- [WHAT THE EXERCISE ASKS]
Where the word "Enable" shows up in a line below, that line is counted. State how many lines are counted, without any other words.

--- EXTRACTED MATERIAL ---

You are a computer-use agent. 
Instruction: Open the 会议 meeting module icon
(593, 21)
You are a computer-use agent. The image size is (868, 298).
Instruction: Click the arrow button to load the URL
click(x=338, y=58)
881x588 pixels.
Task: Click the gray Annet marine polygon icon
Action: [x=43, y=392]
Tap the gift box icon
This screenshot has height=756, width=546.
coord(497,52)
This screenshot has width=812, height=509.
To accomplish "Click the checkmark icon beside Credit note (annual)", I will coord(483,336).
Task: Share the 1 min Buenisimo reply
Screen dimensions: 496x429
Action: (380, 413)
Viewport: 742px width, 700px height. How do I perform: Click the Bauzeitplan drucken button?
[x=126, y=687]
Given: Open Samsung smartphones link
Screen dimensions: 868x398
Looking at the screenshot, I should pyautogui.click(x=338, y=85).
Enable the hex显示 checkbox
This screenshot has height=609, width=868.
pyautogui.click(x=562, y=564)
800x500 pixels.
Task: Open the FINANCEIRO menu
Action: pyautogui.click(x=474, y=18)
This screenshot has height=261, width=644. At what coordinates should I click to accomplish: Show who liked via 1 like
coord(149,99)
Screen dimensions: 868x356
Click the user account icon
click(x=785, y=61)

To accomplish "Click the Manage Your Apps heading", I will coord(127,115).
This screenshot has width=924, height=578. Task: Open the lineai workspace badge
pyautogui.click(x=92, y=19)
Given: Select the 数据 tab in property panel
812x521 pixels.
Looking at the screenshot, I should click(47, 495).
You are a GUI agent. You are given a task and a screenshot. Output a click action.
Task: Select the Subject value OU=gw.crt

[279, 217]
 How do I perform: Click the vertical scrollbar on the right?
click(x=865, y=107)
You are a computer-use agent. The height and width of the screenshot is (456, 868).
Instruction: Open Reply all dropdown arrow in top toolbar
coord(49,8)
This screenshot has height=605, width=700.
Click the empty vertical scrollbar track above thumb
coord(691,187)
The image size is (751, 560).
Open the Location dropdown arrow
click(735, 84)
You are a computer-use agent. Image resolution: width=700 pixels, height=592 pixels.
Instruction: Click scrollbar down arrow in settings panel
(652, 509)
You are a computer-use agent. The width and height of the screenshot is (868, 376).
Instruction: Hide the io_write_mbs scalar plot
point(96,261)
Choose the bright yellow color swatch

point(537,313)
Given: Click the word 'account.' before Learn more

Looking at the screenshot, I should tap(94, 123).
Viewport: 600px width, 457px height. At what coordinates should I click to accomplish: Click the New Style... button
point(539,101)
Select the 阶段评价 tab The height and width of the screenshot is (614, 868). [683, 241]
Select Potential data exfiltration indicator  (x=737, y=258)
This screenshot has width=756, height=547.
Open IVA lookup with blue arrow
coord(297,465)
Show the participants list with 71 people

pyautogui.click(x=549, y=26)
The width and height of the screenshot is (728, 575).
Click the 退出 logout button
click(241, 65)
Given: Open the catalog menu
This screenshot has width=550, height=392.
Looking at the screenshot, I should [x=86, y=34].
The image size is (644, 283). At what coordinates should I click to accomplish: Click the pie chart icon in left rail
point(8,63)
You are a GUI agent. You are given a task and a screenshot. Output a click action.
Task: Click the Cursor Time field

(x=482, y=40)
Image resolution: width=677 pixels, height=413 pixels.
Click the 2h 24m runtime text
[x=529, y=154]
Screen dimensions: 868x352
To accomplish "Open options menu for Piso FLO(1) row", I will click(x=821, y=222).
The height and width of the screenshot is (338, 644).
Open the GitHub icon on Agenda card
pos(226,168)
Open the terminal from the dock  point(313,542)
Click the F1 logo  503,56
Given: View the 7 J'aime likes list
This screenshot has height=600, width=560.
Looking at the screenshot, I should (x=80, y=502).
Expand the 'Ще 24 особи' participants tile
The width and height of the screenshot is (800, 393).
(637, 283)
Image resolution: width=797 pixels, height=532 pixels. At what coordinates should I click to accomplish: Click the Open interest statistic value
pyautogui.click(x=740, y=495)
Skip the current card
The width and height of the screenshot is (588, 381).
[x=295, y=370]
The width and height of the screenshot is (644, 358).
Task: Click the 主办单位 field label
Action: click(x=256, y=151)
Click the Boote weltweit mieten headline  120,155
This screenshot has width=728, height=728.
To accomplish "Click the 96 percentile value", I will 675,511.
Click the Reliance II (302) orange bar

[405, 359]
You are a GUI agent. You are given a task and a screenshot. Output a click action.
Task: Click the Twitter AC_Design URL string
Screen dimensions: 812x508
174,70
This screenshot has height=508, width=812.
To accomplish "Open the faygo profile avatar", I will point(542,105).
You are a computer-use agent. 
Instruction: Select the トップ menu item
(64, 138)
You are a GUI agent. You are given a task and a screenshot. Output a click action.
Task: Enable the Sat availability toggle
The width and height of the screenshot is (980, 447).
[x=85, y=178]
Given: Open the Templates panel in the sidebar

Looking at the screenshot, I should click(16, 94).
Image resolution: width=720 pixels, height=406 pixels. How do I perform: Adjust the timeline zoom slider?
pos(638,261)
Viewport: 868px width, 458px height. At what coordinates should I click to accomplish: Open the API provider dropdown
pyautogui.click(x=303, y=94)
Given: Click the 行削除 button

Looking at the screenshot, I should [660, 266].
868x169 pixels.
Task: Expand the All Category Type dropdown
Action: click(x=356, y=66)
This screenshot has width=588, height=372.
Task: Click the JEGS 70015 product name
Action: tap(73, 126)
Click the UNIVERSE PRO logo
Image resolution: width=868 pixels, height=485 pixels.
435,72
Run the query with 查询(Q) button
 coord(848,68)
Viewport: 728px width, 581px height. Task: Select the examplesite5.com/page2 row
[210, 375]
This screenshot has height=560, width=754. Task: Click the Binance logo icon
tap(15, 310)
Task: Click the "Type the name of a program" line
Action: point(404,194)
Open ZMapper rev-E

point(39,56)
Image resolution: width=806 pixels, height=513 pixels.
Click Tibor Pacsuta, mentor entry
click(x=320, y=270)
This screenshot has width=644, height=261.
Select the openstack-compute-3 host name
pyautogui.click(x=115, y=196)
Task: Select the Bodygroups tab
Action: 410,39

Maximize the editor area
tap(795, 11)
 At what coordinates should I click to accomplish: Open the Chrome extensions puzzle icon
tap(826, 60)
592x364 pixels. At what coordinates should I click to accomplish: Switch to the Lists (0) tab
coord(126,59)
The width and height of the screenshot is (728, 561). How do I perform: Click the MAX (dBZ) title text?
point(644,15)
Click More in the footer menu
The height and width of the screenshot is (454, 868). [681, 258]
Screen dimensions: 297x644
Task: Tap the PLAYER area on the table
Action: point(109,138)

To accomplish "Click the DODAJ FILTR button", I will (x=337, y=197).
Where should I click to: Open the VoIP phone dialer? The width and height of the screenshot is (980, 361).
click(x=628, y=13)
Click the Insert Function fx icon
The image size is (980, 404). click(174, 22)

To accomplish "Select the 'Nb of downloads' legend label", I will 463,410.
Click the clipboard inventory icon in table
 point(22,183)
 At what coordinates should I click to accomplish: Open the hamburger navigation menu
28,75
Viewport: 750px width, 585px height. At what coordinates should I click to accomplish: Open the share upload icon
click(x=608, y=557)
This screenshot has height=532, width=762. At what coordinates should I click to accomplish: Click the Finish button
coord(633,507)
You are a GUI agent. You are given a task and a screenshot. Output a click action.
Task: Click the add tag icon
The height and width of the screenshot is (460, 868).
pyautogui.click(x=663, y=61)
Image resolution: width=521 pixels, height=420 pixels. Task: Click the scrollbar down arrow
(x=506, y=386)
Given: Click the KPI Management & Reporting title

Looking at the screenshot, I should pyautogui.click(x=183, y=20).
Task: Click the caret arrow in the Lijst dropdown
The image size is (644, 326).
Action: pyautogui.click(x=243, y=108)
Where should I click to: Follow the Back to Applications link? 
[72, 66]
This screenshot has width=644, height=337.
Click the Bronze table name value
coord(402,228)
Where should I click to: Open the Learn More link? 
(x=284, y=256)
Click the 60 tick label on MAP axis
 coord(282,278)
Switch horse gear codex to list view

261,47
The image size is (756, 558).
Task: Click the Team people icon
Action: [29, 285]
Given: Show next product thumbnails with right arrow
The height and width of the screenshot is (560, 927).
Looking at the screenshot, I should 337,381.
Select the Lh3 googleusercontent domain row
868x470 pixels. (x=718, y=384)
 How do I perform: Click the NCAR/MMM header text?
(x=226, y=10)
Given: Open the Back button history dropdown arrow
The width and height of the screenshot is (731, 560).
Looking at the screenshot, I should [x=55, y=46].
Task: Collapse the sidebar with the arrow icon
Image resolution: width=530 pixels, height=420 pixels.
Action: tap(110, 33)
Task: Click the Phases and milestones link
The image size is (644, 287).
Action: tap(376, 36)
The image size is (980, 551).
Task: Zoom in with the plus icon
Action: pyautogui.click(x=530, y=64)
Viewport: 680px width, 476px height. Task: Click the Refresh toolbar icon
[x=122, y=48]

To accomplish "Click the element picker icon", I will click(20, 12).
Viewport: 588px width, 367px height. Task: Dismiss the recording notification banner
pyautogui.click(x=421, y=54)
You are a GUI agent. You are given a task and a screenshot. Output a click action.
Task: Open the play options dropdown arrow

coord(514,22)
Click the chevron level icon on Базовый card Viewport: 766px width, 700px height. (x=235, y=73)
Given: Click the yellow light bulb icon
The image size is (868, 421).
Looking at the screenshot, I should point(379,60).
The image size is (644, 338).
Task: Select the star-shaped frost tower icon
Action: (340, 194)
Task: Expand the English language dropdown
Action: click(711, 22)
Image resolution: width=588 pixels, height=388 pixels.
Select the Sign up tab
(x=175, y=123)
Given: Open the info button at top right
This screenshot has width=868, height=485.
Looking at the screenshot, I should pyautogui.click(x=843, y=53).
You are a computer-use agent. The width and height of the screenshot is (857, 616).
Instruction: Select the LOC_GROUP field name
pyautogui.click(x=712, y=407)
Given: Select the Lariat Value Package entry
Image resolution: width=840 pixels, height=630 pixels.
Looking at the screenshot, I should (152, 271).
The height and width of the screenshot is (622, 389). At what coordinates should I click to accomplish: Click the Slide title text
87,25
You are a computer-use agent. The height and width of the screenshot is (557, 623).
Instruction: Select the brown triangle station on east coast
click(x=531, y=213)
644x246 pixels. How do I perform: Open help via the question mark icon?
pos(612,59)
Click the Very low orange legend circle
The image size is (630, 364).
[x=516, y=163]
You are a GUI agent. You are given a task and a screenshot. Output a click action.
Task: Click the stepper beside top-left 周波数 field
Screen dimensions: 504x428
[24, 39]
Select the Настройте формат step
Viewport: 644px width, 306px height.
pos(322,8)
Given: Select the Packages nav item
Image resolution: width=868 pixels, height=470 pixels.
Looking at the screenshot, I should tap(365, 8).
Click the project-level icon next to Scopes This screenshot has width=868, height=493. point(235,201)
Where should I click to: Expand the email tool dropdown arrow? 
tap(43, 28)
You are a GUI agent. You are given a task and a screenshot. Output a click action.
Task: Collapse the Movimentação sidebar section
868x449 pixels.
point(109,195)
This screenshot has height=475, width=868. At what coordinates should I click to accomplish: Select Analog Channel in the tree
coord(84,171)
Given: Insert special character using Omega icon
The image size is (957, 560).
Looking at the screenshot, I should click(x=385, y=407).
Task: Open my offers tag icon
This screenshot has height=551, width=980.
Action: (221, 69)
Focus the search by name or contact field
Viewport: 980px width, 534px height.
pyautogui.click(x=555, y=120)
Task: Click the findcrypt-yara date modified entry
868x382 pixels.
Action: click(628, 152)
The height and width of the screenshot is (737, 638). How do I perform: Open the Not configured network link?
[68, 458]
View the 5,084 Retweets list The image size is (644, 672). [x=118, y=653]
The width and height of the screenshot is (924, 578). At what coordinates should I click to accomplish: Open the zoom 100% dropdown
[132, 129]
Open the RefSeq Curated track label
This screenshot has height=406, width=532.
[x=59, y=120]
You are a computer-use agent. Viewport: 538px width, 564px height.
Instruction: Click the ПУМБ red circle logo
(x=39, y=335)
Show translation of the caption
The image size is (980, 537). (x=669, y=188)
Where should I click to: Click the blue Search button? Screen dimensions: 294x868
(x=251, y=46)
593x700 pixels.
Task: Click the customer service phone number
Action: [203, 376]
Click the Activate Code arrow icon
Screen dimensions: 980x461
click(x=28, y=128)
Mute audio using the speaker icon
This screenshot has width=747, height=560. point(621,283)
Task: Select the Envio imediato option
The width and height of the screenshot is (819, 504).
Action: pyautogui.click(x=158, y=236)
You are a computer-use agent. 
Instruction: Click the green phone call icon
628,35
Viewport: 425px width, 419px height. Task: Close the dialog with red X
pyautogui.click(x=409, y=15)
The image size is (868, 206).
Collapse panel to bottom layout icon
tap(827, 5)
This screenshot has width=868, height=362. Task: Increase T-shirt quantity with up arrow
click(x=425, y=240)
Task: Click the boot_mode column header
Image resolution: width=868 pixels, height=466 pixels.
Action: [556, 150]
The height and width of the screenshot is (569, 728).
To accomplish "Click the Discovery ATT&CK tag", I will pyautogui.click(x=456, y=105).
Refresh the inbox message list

---

- [EXERCISE ANSWER]
2